**THE TASK**
Images are to be excluded from the copy, and the records below reproduced word for word.

[Source records]
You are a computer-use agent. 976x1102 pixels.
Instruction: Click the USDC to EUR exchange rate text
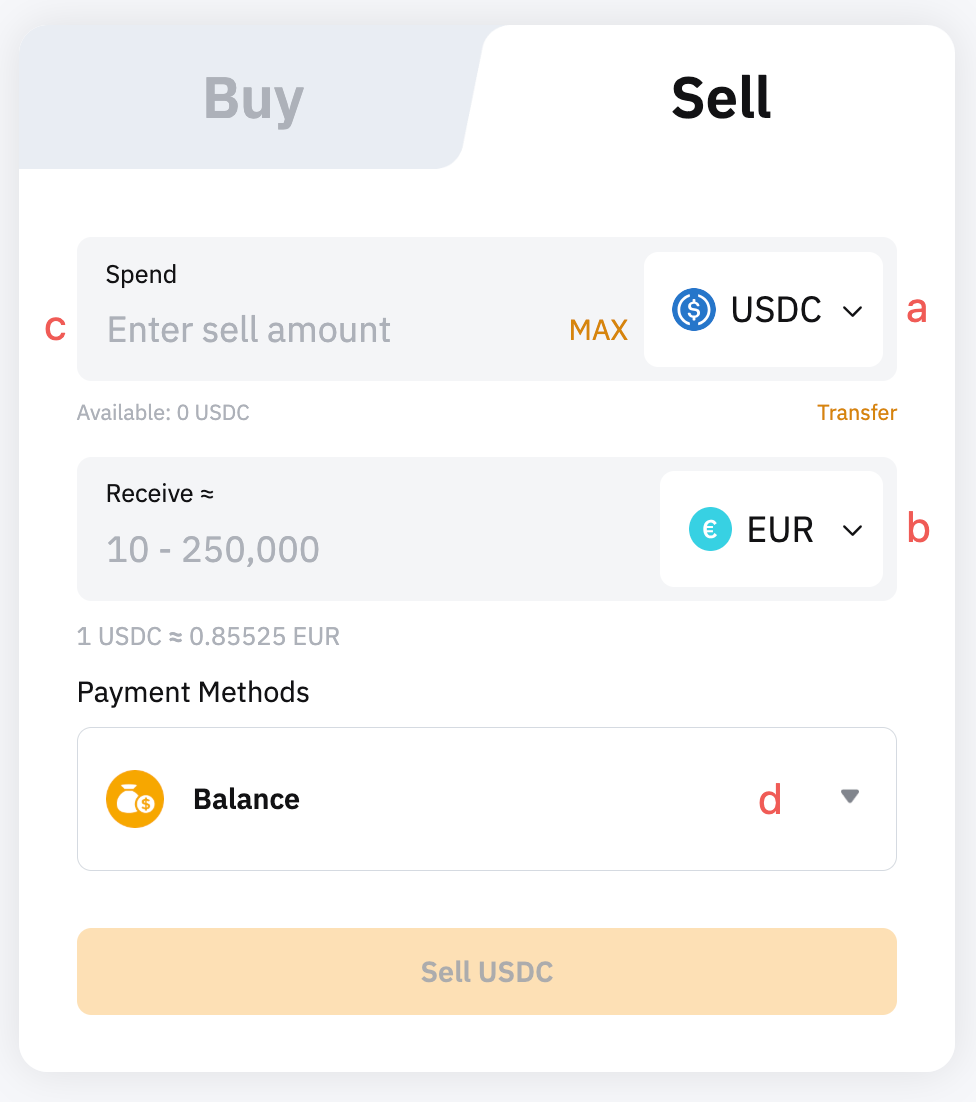coord(208,636)
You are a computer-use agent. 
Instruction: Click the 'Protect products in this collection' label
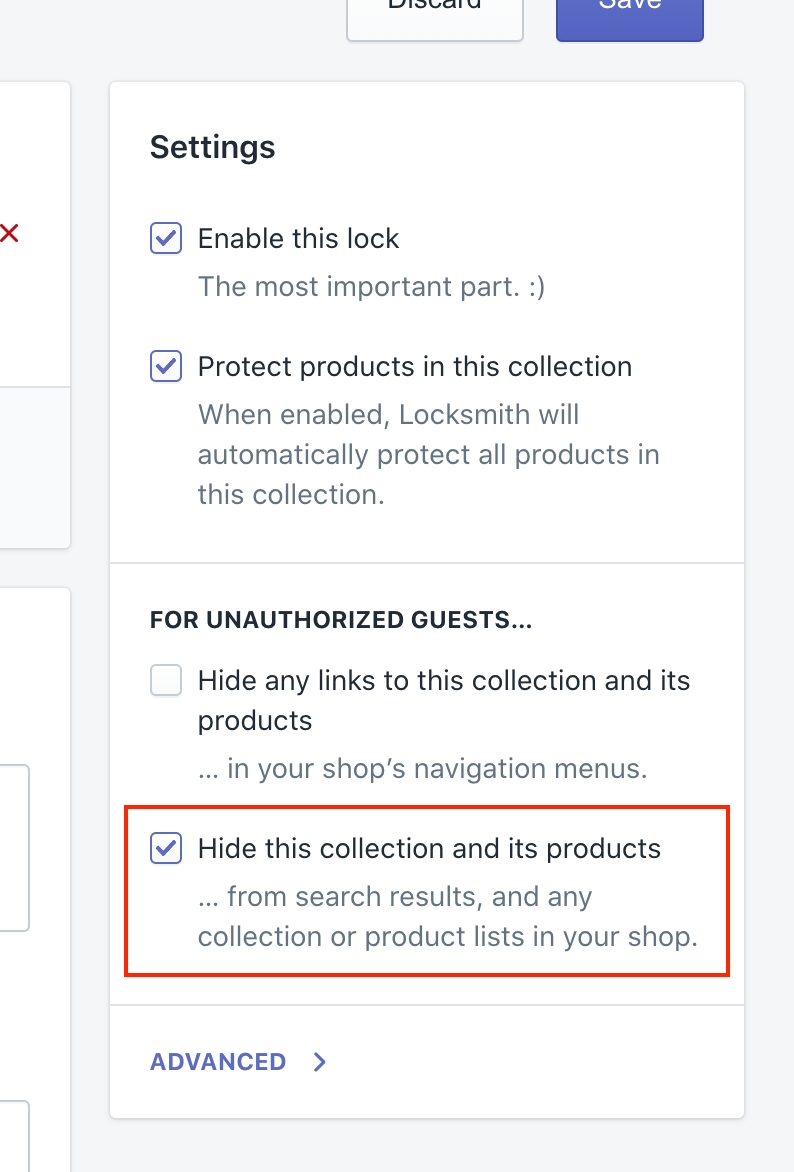414,367

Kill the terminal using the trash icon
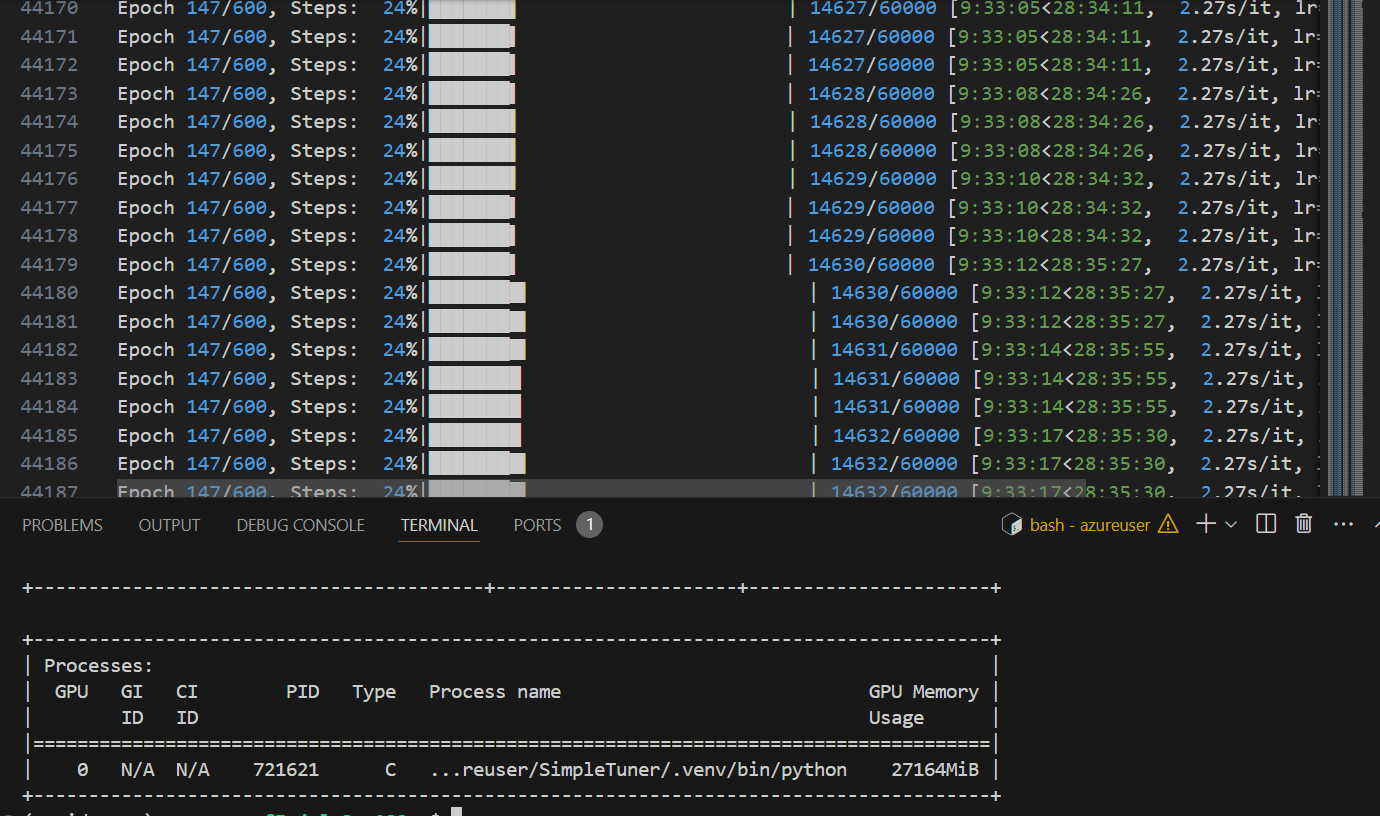pos(1303,524)
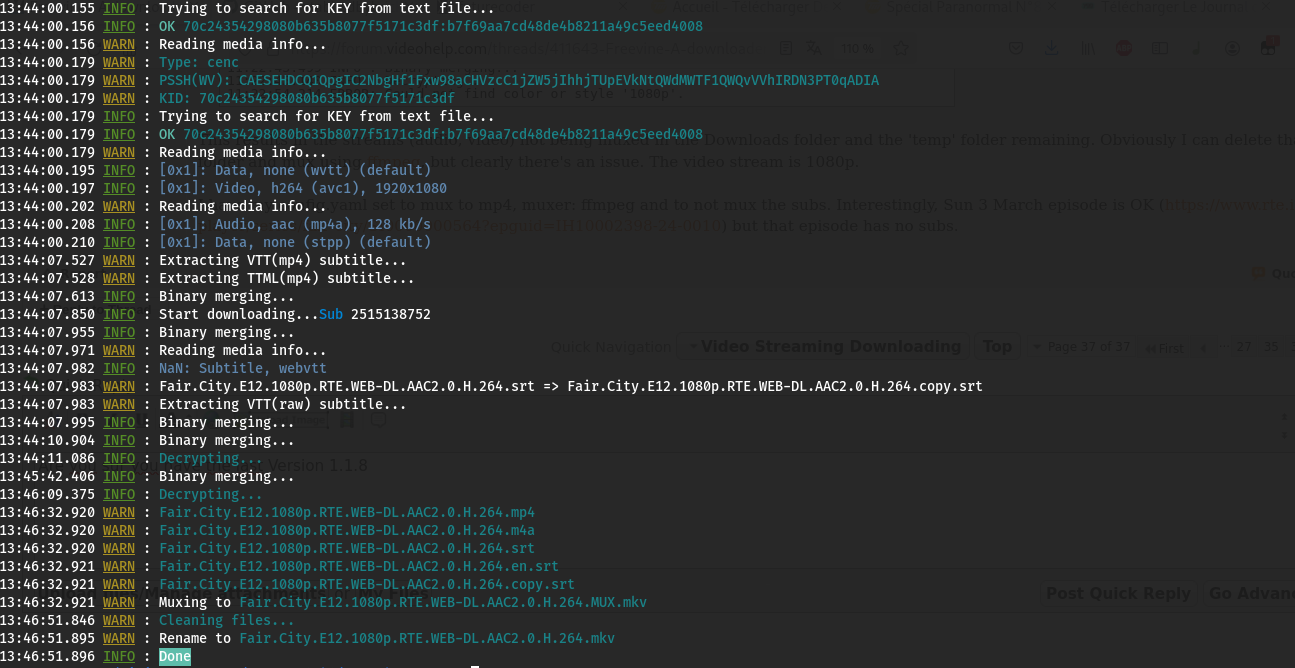Open the browser downloads panel
This screenshot has width=1295, height=668.
pos(1051,48)
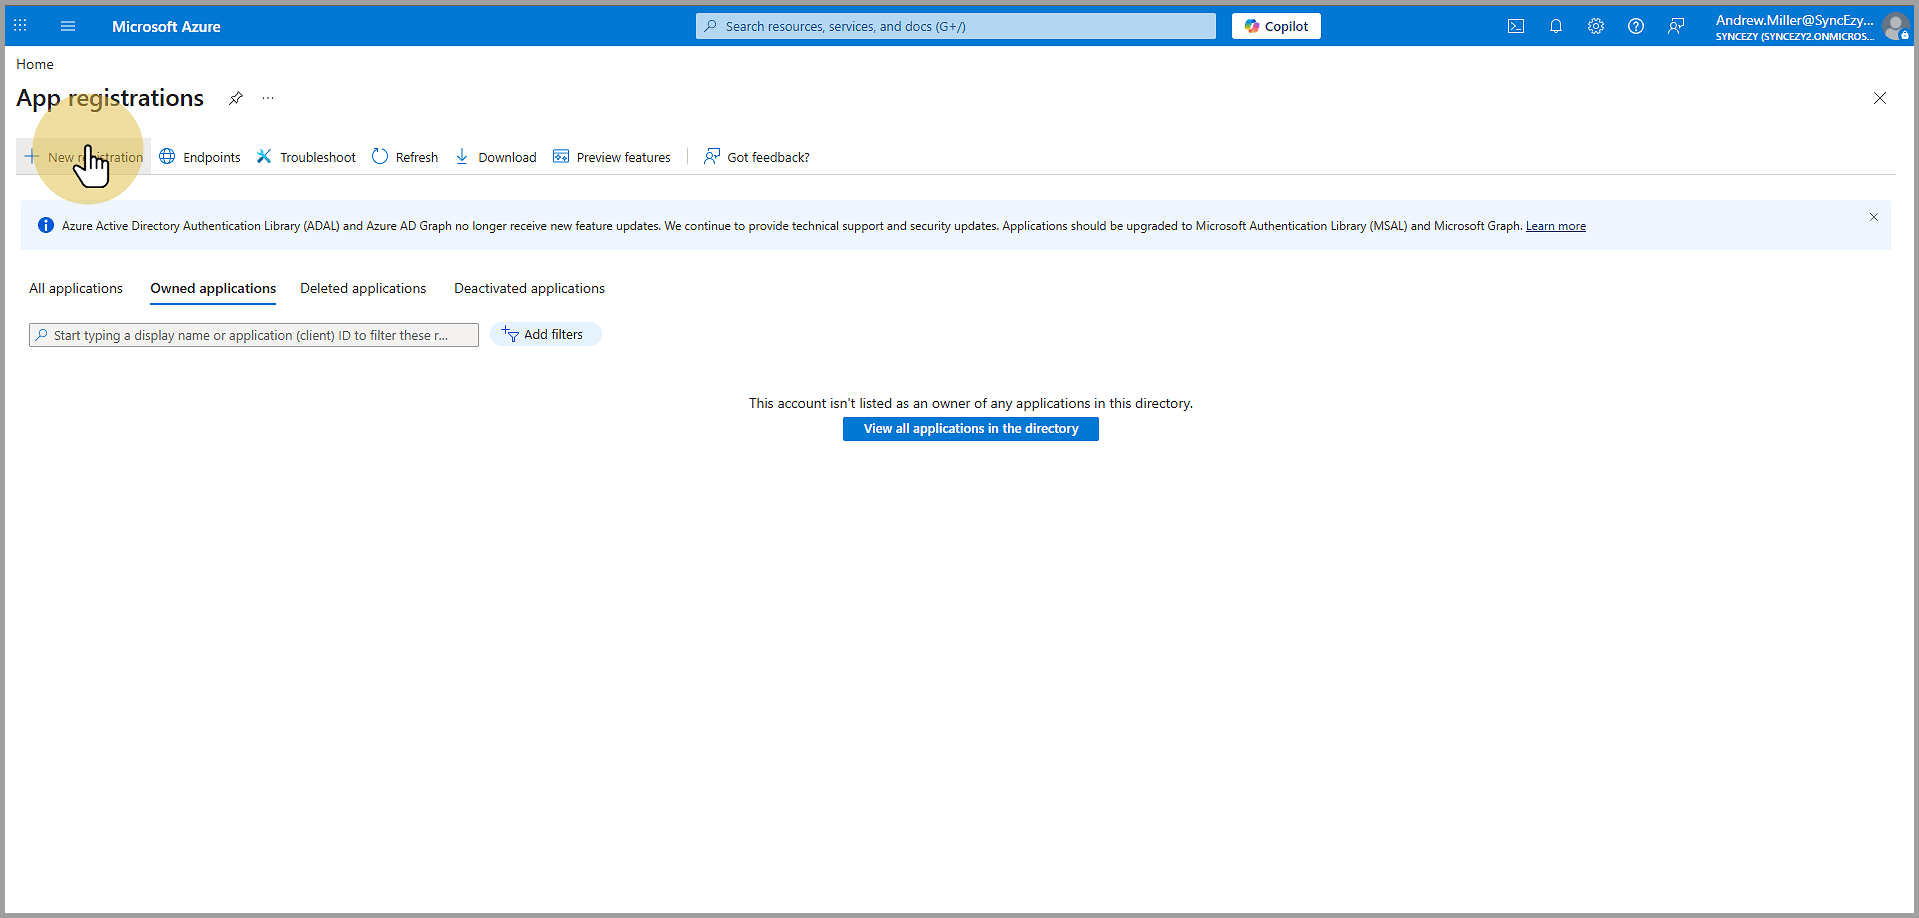This screenshot has height=918, width=1919.
Task: Open the Settings gear icon
Action: 1595,26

**ANSWER TO THIS PROBLEM**
You are a computer-use agent. 976x1102 pixels.
Instruction: Click the USDC to EUR exchange rate text
coord(208,636)
You are a computer-use agent. 
Instruction: Click the 'Protect products in this collection' label
414,367

Kill the terminal using the trash icon
pos(1303,524)
Open the browser downloads panel
This screenshot has width=1295, height=668.
pos(1051,48)
This screenshot has height=918, width=1919.
Task: Open the Settings gear icon
Action: 1595,26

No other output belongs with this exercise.